Die Altersgenossen sind 14, freunden sich, da von den anderen wenig und von den Mädels gar nicht beachtet, in der Schule an, haben somit in den Ferien nichts vor, wollen deshalb nach Süden oder in die Walachei. Maik hat Problemeltern, Tschick ist russischer Aussiedler und geschickt zumindest beim Klauen des nötigen Autos. Der Trip weg von Berlin ist der Inhalt es Buches und schon abenteuerlich – auch wenn es nicht durch Amerika, sondern durch Ostdeutschland geht. Die Jungs sind auf sich selbst gestellt, haben im Leben noch nicht viel gelernt, auch das Autofahren nicht, und stoßen auf eine Menge seltsamer Leute.

Daraus ergeben sich komische Situationen, das Wunderbarste ist aber, dass die zwei Taugenichtse eigentlich ganz nett und sympathisch sind, auch der Russe, und so durch ihre Welt voller Seitenwege kommen.

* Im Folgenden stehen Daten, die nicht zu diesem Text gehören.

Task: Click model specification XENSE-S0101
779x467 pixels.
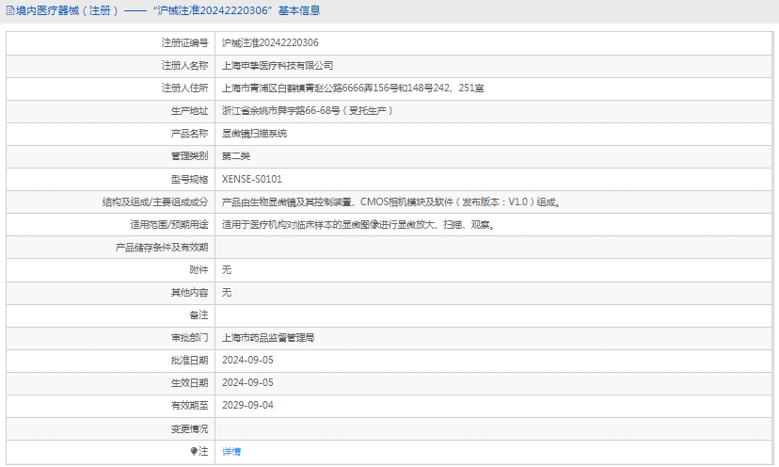Action: pos(251,179)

Dresden war mal ausgeschildert. Dresden lag ziemlich sicher im Süden, und da nahmen wir erst mal diese Richtung. Aber wenn wir die Wahl hatten zwischen zwei Wegen, fuhren wir nach Mög­lichkeit den kleineren mit weniger Autos, und da gab es dann bald immer weniger Wegweiser, und die zeigten immer nur bis zum nächsten Dorf und nicht nach Dresden. Geht es nach Burig Richtung Süden oder nach Freienbink? Wir warfen eine Münze. Tschick fand das mit der Münze toll und sagte, wir fahren jetzt nur noch nach Münze. Kopf für rechts, Zahl für links, und wenn sie auf dem Rand liegen bleibt, geradeaus. Die Münze blieb logischerweise nie auf dem Rand liegen, und wir kamen überhaupt nicht mehr voran. Deshalb gaben wir das mit der Münze bald wieder auf und fuhren immer rechts­links-rechts-links, was ich vorgeschlagen hatte, aber das war auch nicht besser. Man sollte meinen, wenn man immer ab­wechselnd rechts und links fährt, könnte man nicht im Kreis fahren, aber wir schafften es. Als wir zum dritten Mal an einem Wegweiser standen, wo es links nach Markgrafpieske und rechts nach Spreenhagen ging, kam Tschick auf die Idee, nur noch Orte anzusteuern, die mit M oder T anfingen. Aber davon gab es eindeutig zu wenig. Ich schlug vor, nur noch Orte mit einer Primzahl als Kilometerstand zu nehmen, aber bei Bad Freienwalde 51 km bogen wir gleich falsch ab, und als uns das auffiel (drei mal siebzehn), waren wir schon wieder sonst wo.
Endlich kam die Sonne durch. In einem Maisfeld gabelte sich der Weg. Nach schräg links ging es endlos auf Kopfstein­pflaster, nach rechts endlos auf Sand. Wir stritten, welcher Weg mehr nach Süden zeigte. Die Sonne stand nicht ganz in der Mitte. Es war kurz vor elf.
«Süden ist da», sagte Tschick.
«Da ist Osten.»
Wir stiegen aus und aßen ein paar Schokoladenkekse, die schon zur Hälfte geschmolzen waren. Die Insekten im Mais­feld machten einen ungeheuren Krach.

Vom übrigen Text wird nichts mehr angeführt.